- Hong Kong VCD cover
- Traditional Chinese: 反斗馬騮
- Simplified Chinese: 反斗马骝
- Hanyu Pinyin: Fǎn Dòu Mǎ Liú
- Jyutping: Faan2 Dau2 Maa2 Lau1
- Directed by: Eric Tsang
- Screenplay by: Ng Hong-keung Lau Tai-muk Cheung Tat-ming Yiu Hing-hong
- Produced by: Keung Leung-kam Poon Cheung-chuen Wallace Cheung
- Starring: Andy Lau Tony Leung Michael Miu Shing Fui-On Frankie Chan Fennie Yuen
- Cinematography: Tom Lau Ho Yung-ching
- Edited by: Wong Chau-kwai
- Music by: Richard Lo
- Production company: Movie Impact
- Distributed by: Newport Entertainment
- Release date: 15 April 1993;
- Running time: 94 minutes
- Country: Hong Kong
- Language: Cantonese
- Box office: HK$6,878,943

= Come Fly the Dragon =

1993 Hong Kong film by Eric Tsang

Come Fly the Dragon is a 1993 Hong Kong action comedy film directed by Eric Tsang and starring Andy Lau and Tony Leung. Lau and Leung, alongside co-star Michael Miu, were three of the Five Tiger Generals of TVB in the 1980s.

==Plot==
Taiwan's uprising gang leader Lee Yan-chak uses violence to wipe out Taiwan's competing forces and won Asia's largest arms smuggling market. Because the smuggling group is powerfully armed, the military decided to set up a special group, where the leader chooses fighting pilots Chow Chun-kit and Lau Ka-lun to be trained by Colonel Ng. Kit was sent undercover to investigate on Lee's evidence of crime. Subsequently, Lee's men notices Kit. Lee also notices Kit's hale personality and takes him under his wing.
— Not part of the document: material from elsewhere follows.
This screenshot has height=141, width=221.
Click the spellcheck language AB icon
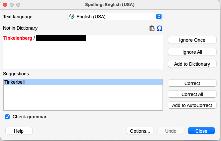(71, 16)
In a choice of his task and his personal relationship, Kit chose task as the main importance and assisted the Special Force in infiltrating the arms base, while Lee plays dead and escapes from the law.

==Cast==
- Andy Lau as Chow Chun-kit
- Tony Leung Chiu-Wai as Lau Ka-lun
- Fennie Yuen as Lee Wai-kuen
- Michael Miu as Chiu
- Frankie Chan as Lee Yan-chak
- Shing Fui-On as Lee Yan-chak's henchman
- Norman Chui as Colonel Ng
- Ben Lam as Leung Wai-man
- Lee Chi-hei as Lee Kwok-man
- Chui Sing-yee as Sze Hon
- Choi Chung-chau
- Lam Kai-man
- Tsang Man-cheong
- Chan Yiu-wing
- Chu Kwan-yeung
- Lam Kwong-chun

==Theme song==
- Happy Monkey (開心的馬騮)
  - Composer: Wong Cheuk-wing
  - Lyricist: Lin Xi
  - Singer: Andy Lau

==Box office==
The film grossed HK$6,878,943 at the Hong Kong box office during its theatrical run from 15 to 29 April 1993 in Hong Kong.